PROBLEM STATEMENT:
All entries below need to be written out exactly, but without their pictures.

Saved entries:
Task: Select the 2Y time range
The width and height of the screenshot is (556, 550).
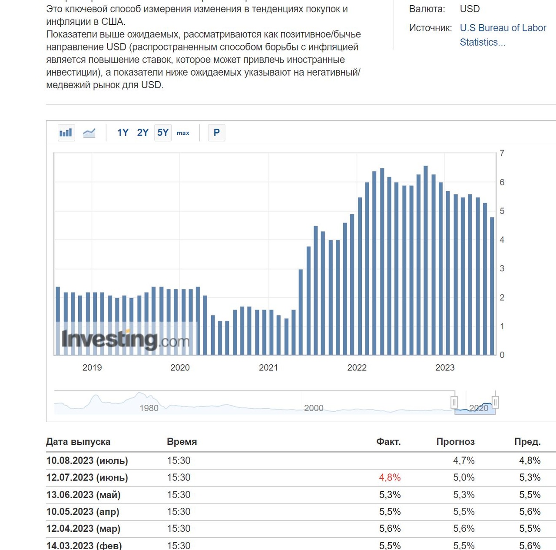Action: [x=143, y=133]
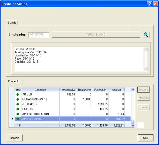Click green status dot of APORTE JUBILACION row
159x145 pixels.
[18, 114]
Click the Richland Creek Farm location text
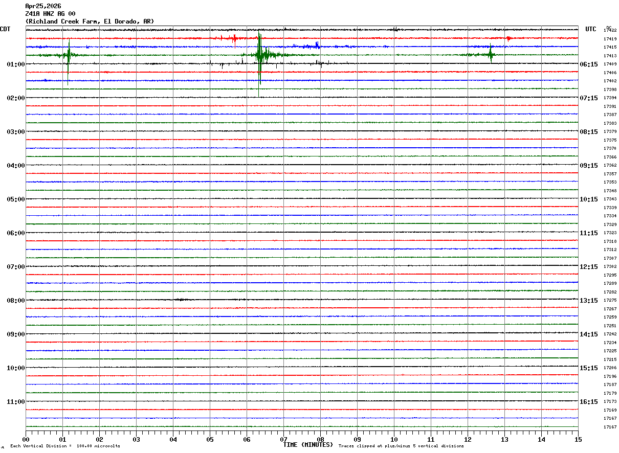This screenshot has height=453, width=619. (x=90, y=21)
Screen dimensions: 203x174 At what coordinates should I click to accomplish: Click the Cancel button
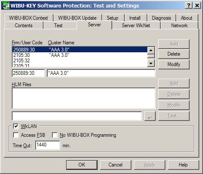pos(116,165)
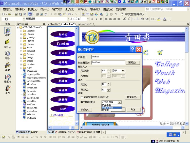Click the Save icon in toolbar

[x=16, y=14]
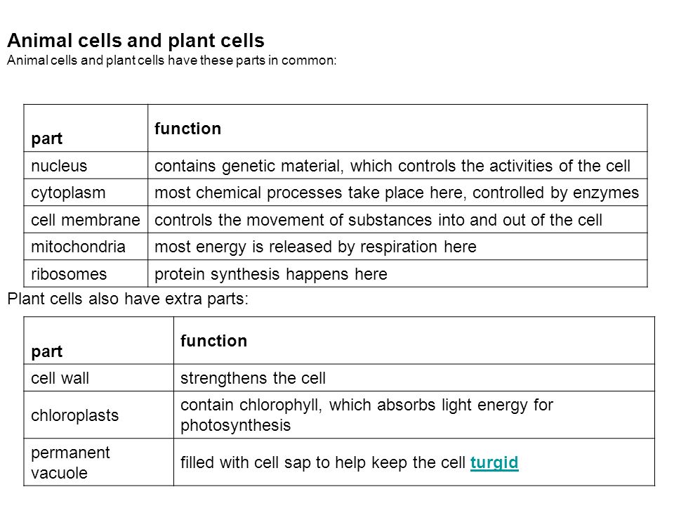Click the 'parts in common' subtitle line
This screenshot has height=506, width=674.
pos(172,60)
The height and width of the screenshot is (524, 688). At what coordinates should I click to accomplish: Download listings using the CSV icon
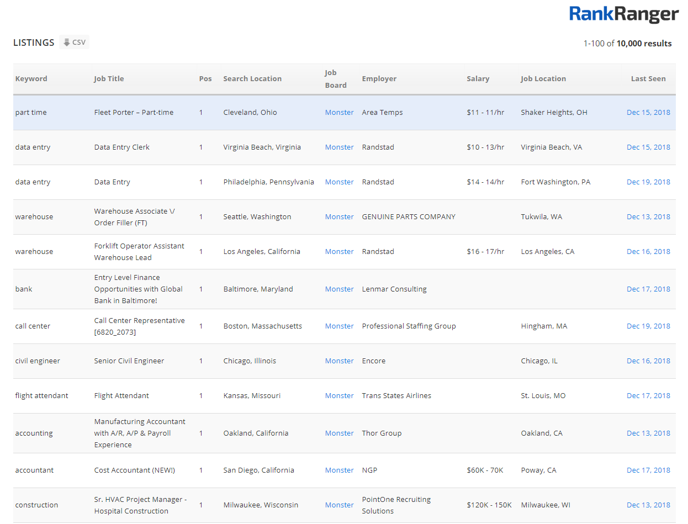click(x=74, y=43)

SOLVED PROBLEM:
Task: Select the 2Y time range
The width and height of the screenshot is (556, 550).
Action: [x=143, y=133]
Click green status dot of APORTE JUBILACION row
159x145 pixels.
[18, 114]
Click the Richland Creek Farm location text
This screenshot has height=453, width=619. (x=90, y=21)
Screen dimensions: 203x174 At what coordinates should I click to accomplish: Click the Cancel button
pos(116,165)
Click the Save icon in toolbar

[x=16, y=14]
Click the 'parts in common' subtitle line
This screenshot has height=506, width=674.
pos(172,60)
The height and width of the screenshot is (524, 688). At what coordinates should I click to accomplish: Download listings using the CSV icon
click(x=74, y=43)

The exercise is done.